Xxxxx'x employment will automatically renew in one year increments effective
July 1 of each fiscal year unless notice not to renew is delivered by Hain or
Xx. Xxxxx 90 days prior to the next renewal date.
Annual Base Salary
For the Fiscal
Year Ending Amount
June 30, 2002 $300,000 (pro rated from
employment commencement date)
Annual base salary will be reviewed annually and will be subject to upward
adjustment based on performance and market factors.
Annual Bonus
Xx. Xxxxx'x annual bonus shall be determined in accordance with Hain's
current policies for executive officer compensation and shall be based on
performance and market factors. Xx. Xxxxx will receive a minimum annual bonus
equal to at least 25% of his annual base salary during the first two years of
his employment (pro rated for the fiscal year ending June 30, 2002), but in no
event shall Xx.
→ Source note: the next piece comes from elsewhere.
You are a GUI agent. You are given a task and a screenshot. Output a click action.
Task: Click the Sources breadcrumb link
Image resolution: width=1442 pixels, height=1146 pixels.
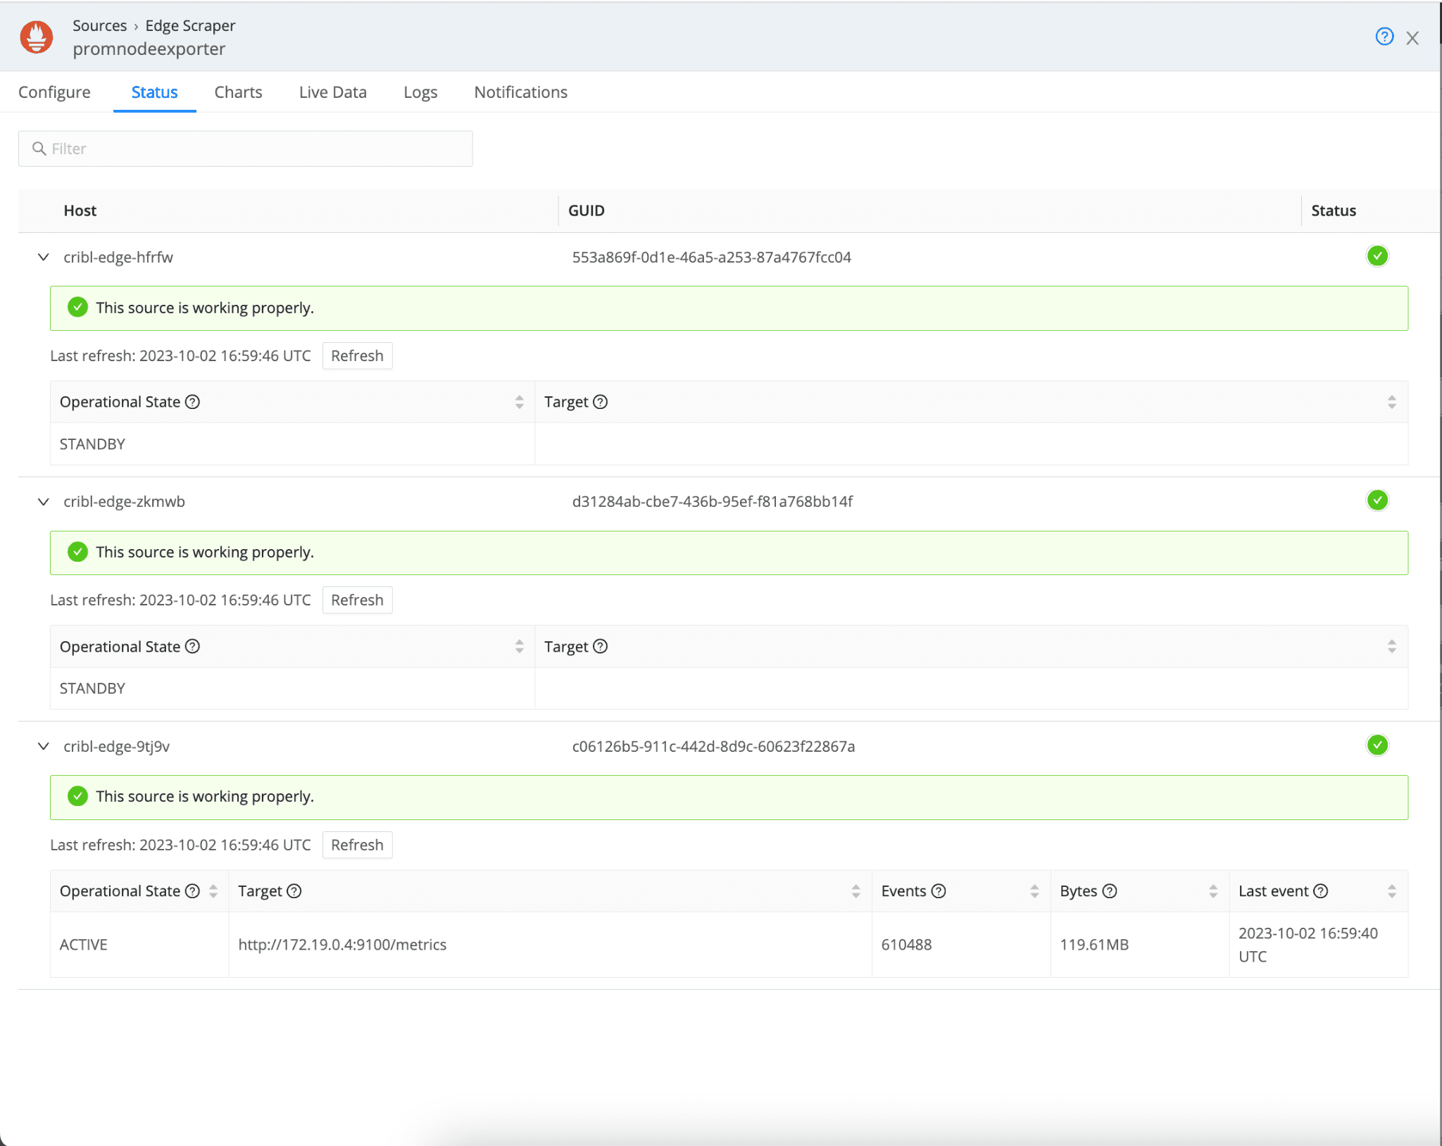click(99, 26)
Xxxxx'x annual base salary and annual bonus be less than
$375,000 during the term of his employment with Xxxx; provided, payment of Xx.
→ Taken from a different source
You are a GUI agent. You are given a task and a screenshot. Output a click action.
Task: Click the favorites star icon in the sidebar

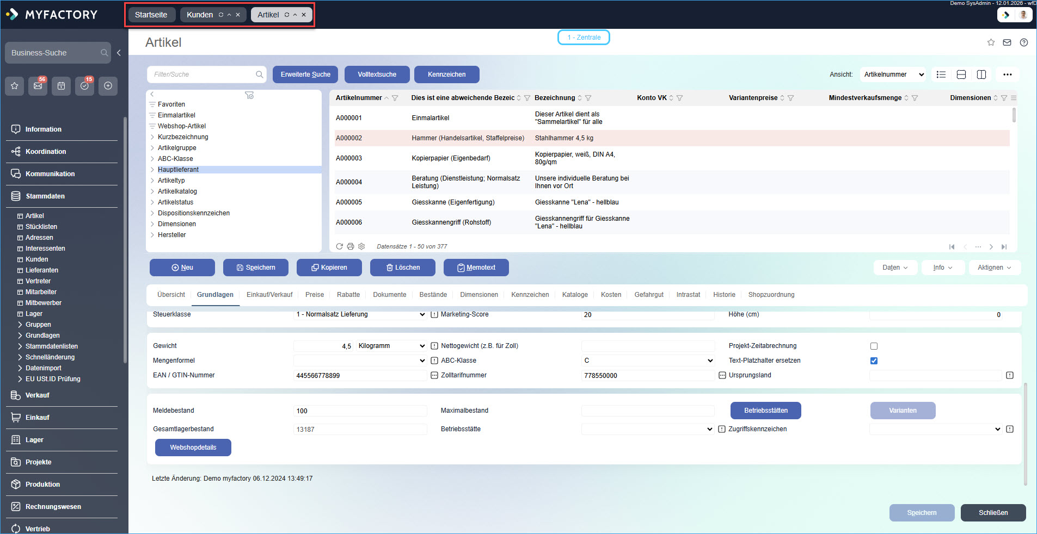click(15, 86)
Xxxxx'x annual bonus for the fiscal year ending June 30, 2002 will be contingent
upon his continued employment with Hain for one year beyond the commencement of
this agreement. In addition, Xx. Xxxxx will have the opportunity to earn the
highest non-CEO bonus in terms of dollar value not percentage of annual base
salary.
Benefits
Standard Hain benefits for senior executives.
Vacation
3 weeks.
Perquisites
Standard car allowance for senior executives.
Severance
I.
If Xx. Xxxxx is "terminated without cause", he will be entitled to receive:
- 1 year annual salary
- 1 year minimum annual bonus
- accrued bonus through termination plus vacation
- 1 year of continued benefits
- vesting of all outstanding stock options
"Termination without cause" shall mean any termination of Xx. Xxxxx'x
employment by Xxxx for any reason other than "termination for cause" or a
termination due to Xx. Xxxxx'x disability or death.
II.
If Xx. Xxxxx (i) is "terminated for cause" or (ii) terminates the agreement
(other than as provided under "change of control" below), Xx. Xxxxx will receive
his earned salary and benefits through the date of termination. "Termination for
cause" shall mean a termination of Xx. Xxxxx'x employment by Xxxx due to (i) his
conviction of a felony or crime involving moral turpitude or (ii) his willful
and continued failure to perform the material duties of his position, which
failure continues for a period of 30 days after his receipt of written notice
from Hain specifying the exact details of the alleged failure and which has had
(or is expected to have) a material adverse effect on the business of Hain or
its subsidiaries.
III.
If Xx. Xxxxx is terminated due to death or disability, he will receive
earned salary and benefits and one year's annual salary and benefits (which, in
the case of death, will be paid to his designated beneficiary).
Options
At the commencement of Xx. Xxxxx'x employment, Xx. Xxxxx will
receive options exercisable for 125,000 shares of Hain common stock at an
exercise price of the market price at the date of grant. Fifty percent (50%) of
the options will vest immediately and the remaining fifty percent (50%) will
vest on the first anniversary of his employment. On or before the first
anniversary of the commencement of his employment, Hain will grant Xx. Xxxxx
options exercisiable for an additional 75,000 stock options at an exercise price
of the market price at the date of grant if Hain and Xx. Xxxxx have met certain
pre-established performance criteria.
Change of Control
Xx. Xxxxx will enter into the standard change of control agreement for
Hain senior executives. In addition, in the event of a "change
of control" (as defined in the change of control agreement), Xx. Xxxxx will
receive an additional 75,000 stock options exercisable at the lessor of (i) the
average daily closing price of Hain common stock during the 120-day trading
period immediately prior to the first public announcement relating to the
transaction triggering such change of control, or (ii) the price per share of
common stock to be paid in the change of control transaction less $6.67 per
share (or the equivalent thereof). Following a "change of control," the
severance provisions contained in the change of control agreement shall govern.
Non-Competition
During his employment and for one year thereafter if Xx. Xxxxx is
terminated for cause or resigns other than in connection with a "change of
control."
Confidentiality
Customary confidentiality applicable to Hain executive officers.